STK39 Enhances the Progression of Cholangiocarcinoma via PI3K/AKT Pathway

Abstract

Cholangiocarcinoma (CCA) is a highly aggressive form of liver cancer, but its pathogenesis is far from being fully elucidated. Recent studies have reported that Serine/threonine kinase 39 (STK39) is overexpressed in various tumor tissues and plays an essential role in tumor progression. However, the role of STK39 in CCA is still unclear. In this study, we investigated the clinical value as well as the potential functions and mechanisms of STK39 in CCA. The results showed that STK39 was overexpressed in CCA and negatively associated with the prognosis of CCA patients.
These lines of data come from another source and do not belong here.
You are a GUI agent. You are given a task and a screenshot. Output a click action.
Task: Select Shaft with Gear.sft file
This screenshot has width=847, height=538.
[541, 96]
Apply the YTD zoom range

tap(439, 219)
Functionally, STK39 knockdown suppressed cell proliferation, migration, and invasion, while overexpression of STK39 facilitated tumor aggressiveness. In addition, STK39 knockdown was shown to induce G2/M phase cell cycle arrest and promote cell apoptosis. The tumor-promoting effects of STK39 in CCA were also validated by in vivo experiments. Mechanistically, RNA-seq analysis identified that STK39 positively regulated the PI3K/AKT pathway, and STK39 knockdown decreased the PI3K and AKT phosphorylation levels without changing the total protein levels. Combined with in vitro experiment results, STK39 was shown to function as an oncogene in CCA progression by activating PI3K/AKT signaling pathway. Furthermore, overexpression of STK39 could induce gemcitabine resistance in CCA cells. Moreover, we found that the increased expression of STK39 may be mediated by the dysregulation of miR-26a-5p. In summary, this study illustrates that STK39 may exert its oncogenic function in CCA through activating PI3K/AKT signaling pathway and could be served as a valuable prognostic candidate and a potential therapeutic target of CCA.